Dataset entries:
· · · ·

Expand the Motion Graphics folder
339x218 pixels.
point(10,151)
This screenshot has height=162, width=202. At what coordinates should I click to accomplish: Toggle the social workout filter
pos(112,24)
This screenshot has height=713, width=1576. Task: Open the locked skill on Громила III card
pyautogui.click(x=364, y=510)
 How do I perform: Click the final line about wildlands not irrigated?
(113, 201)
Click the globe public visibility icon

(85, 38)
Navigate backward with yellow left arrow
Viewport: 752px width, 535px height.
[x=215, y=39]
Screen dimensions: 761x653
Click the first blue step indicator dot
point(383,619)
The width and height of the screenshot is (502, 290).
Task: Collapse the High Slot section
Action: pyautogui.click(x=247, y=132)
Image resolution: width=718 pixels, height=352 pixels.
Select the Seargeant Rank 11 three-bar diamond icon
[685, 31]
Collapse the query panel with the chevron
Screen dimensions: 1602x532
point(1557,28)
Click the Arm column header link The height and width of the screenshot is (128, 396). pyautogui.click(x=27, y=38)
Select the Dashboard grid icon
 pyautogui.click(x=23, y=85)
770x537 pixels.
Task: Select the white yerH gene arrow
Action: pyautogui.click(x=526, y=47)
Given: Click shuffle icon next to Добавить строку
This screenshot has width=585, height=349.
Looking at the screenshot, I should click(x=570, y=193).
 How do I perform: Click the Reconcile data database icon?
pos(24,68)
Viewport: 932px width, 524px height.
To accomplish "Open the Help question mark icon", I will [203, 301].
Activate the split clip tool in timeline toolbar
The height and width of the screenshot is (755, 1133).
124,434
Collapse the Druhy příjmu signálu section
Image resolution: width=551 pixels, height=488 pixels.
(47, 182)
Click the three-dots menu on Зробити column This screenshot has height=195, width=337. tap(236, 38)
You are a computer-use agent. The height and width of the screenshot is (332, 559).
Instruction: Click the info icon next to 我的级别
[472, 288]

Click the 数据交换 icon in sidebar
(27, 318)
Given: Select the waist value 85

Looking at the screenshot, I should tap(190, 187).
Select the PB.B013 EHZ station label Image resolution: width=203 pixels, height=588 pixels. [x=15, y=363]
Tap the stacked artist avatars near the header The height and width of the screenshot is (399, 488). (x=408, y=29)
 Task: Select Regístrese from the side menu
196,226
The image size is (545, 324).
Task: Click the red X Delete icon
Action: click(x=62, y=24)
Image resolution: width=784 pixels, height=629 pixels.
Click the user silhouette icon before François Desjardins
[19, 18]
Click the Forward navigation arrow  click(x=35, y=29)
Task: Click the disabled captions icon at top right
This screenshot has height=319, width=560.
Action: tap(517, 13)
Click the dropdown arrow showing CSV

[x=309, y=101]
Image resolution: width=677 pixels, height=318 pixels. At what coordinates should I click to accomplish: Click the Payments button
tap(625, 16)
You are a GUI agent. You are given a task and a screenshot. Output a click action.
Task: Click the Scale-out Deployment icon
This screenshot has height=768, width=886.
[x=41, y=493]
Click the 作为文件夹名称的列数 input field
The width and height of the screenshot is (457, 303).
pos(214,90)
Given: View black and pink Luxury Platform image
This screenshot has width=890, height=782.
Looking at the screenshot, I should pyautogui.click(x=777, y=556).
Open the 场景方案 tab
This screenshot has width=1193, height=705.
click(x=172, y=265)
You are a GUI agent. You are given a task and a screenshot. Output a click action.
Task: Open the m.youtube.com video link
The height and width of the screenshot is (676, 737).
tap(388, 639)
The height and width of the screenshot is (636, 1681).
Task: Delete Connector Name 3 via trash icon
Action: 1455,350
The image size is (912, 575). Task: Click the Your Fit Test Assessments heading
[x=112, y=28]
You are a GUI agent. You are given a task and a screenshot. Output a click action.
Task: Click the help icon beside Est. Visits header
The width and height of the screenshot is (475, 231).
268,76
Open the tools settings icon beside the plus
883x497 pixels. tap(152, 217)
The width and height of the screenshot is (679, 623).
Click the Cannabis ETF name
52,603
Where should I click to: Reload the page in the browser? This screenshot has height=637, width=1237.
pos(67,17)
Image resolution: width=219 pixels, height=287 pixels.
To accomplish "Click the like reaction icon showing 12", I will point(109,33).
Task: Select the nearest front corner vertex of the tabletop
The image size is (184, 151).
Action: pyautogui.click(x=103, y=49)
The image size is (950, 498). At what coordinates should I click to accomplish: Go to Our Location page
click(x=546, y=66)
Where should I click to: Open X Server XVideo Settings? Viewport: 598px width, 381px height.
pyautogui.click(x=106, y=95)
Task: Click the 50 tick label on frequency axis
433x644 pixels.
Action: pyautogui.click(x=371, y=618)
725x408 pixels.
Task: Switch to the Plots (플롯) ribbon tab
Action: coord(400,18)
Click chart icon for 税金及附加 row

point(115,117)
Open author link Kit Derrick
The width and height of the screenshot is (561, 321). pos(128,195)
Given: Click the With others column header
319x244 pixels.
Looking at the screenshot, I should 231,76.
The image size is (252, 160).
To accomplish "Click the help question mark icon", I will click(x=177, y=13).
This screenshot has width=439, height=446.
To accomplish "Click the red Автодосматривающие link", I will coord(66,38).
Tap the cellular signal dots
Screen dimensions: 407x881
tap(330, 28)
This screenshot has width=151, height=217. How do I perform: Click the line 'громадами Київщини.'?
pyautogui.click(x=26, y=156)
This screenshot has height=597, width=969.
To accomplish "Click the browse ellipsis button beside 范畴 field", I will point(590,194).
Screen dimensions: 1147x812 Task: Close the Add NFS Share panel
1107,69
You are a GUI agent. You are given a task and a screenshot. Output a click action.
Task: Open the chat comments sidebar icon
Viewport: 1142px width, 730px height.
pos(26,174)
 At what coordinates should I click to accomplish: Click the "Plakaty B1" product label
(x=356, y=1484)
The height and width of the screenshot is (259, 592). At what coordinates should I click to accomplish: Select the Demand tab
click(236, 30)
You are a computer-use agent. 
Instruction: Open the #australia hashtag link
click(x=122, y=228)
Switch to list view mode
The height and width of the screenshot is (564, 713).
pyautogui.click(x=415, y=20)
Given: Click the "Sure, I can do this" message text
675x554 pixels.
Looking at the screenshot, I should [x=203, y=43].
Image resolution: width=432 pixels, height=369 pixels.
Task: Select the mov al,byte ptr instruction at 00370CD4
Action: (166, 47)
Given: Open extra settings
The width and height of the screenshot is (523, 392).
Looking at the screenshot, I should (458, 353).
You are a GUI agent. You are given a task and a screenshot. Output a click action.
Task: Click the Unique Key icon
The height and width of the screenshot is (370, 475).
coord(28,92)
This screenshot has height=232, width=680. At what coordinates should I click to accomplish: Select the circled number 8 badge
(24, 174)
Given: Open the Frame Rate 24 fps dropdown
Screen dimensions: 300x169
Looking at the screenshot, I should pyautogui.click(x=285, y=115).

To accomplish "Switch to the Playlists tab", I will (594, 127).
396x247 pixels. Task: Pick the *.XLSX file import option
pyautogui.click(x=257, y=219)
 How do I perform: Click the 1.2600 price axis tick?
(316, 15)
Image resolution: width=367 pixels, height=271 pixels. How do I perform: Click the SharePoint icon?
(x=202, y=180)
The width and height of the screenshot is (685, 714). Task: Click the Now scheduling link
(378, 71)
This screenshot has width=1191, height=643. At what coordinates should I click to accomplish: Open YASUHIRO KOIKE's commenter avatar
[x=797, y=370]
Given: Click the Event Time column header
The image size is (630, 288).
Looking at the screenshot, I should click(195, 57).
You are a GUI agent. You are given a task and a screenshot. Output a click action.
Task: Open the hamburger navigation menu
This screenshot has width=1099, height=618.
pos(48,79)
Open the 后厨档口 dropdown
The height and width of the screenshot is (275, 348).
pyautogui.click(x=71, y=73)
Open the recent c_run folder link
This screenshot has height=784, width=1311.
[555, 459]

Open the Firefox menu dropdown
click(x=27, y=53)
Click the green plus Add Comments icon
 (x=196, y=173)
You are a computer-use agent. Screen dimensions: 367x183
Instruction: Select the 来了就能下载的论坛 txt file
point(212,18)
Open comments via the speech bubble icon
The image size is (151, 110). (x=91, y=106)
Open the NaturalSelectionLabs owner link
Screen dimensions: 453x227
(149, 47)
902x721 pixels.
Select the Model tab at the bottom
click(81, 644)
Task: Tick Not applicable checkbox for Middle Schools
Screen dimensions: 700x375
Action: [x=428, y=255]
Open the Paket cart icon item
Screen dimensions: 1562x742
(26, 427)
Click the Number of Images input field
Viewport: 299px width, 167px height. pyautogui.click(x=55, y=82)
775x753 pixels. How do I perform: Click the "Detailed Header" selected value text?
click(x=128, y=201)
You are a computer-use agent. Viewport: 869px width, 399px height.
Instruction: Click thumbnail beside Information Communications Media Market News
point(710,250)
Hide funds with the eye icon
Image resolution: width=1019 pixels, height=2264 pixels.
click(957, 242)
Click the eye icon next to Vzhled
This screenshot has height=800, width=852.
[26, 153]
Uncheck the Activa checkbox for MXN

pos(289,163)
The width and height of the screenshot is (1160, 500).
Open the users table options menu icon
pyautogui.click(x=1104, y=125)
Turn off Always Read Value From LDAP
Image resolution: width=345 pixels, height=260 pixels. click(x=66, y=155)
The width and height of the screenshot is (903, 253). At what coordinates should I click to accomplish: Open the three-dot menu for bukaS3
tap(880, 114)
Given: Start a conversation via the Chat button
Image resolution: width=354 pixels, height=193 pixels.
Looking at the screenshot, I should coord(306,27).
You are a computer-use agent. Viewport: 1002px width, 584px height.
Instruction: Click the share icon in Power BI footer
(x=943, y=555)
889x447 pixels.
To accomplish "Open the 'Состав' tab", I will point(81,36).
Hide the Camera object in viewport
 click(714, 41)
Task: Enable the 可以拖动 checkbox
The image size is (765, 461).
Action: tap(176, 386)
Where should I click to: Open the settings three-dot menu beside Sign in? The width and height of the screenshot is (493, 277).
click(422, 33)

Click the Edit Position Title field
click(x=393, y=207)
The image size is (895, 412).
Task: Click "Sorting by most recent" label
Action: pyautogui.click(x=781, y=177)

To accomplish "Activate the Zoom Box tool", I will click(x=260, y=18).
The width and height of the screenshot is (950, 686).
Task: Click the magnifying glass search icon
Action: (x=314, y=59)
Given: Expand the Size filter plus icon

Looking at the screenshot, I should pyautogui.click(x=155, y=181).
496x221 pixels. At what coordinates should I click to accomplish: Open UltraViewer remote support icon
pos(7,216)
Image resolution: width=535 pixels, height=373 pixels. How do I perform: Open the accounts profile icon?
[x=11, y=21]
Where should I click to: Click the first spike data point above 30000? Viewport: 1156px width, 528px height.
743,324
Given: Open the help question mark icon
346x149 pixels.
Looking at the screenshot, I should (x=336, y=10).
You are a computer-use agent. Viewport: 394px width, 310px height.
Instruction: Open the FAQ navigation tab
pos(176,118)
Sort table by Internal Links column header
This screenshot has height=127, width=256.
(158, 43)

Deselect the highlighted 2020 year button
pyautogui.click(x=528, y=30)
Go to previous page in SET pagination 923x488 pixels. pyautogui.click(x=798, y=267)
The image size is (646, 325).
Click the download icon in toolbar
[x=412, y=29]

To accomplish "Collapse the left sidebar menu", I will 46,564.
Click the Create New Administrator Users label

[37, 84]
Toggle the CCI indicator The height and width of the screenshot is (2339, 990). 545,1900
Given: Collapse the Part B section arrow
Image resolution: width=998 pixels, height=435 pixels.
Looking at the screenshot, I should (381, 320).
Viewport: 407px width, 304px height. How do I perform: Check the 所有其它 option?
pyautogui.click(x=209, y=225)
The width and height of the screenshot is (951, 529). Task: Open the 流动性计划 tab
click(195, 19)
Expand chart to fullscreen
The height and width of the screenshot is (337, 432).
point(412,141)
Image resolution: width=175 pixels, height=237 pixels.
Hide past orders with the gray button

· · · ·

Problem requirements:
Restate word for word the lines of the data above, starting at the line containing "This screenshot has width=585, height=349." and ending at the line containing "Viewport: 932px width, 524px height.", both included, and nothing more.

Exercise response:
This screenshot has width=585, height=349.
Looking at the screenshot, I should click(x=570, y=193).
 How do I perform: Click the Reconcile data database icon?
pos(24,68)
Viewport: 932px width, 524px height.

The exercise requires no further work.